Good. That answers the question about which OmniFocus JSContext
(and thus which OmniFocus scripting library) you are working with.
The answer is both
Let's call them:
- The JXA interface (same interface library as AppleScript, just using JS). It's built on Apple Events passing between different applications. Easy enough to pass KM variable values this way, and your
Application("Keyboard Maestro Engine").getvariable
example shows this. - The omniJS interface (they now call it "Omni Automation" – too long) is used by a JSContext built into OmniFocus itself, which it make it fast, but not directly equipped to easily exchange information with other applications. A bit harder to get KM variable values into this, but not impossible.

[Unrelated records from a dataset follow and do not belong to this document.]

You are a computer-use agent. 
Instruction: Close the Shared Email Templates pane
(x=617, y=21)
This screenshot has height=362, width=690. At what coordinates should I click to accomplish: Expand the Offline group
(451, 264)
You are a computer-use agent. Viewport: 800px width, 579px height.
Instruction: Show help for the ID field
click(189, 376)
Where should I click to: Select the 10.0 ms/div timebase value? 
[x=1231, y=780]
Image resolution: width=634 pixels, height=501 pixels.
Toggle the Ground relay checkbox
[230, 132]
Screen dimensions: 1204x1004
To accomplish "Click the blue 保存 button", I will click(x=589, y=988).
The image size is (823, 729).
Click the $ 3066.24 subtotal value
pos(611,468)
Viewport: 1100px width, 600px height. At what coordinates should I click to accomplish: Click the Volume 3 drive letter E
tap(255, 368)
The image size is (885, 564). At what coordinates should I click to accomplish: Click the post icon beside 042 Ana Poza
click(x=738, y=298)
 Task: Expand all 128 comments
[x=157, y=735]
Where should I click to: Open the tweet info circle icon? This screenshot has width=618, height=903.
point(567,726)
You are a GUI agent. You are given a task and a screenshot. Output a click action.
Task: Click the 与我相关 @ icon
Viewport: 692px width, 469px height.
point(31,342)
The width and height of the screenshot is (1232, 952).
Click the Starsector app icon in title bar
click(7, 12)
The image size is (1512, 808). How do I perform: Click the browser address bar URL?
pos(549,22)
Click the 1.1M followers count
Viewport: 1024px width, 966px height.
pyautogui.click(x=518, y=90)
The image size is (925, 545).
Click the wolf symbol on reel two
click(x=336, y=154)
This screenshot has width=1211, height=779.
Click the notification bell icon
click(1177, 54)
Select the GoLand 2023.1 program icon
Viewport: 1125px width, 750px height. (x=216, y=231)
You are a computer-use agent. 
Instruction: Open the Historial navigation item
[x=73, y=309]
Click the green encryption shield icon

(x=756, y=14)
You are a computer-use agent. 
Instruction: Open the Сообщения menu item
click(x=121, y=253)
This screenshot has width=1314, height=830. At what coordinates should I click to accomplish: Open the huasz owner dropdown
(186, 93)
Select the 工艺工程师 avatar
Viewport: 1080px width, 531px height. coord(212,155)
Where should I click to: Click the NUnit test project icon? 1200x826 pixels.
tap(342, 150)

What you are doing, in the example
Application('OmniFocus').evaluateJavascript(
`(${omniJSContext})()`
)
Is using JXA's Application('OmniFocus').evaluateJavascript
method to send a JS code string into omniJS for evaluation in there.
One JSContext
for preparing and handing over the code,
and another, completely separate, JSContext, with different libraries, to run the code.
In that scenario:
- We can't set KM variable values from inside the omniJS JSContext (it's largely isolated from inter-application communication - KM's
setvariable
method is not defined in it, - and we can't directly read values from KM either – KM's
getvariable
method is not defined in it, - but we can squirrel values obtained from KM into the source code handed over from
JXA
intoomniJS
with the.evaluateJavaScript
method.
Stepping back for a moment, if KM ⇄ OmniFocus value passing is central to the scripts which you want to set up, then the omniJS
JSContext is not really the right one to use. It's fast and actively maintained, but it's not really built for that purpose.
You may be better off using a purely JXA solution.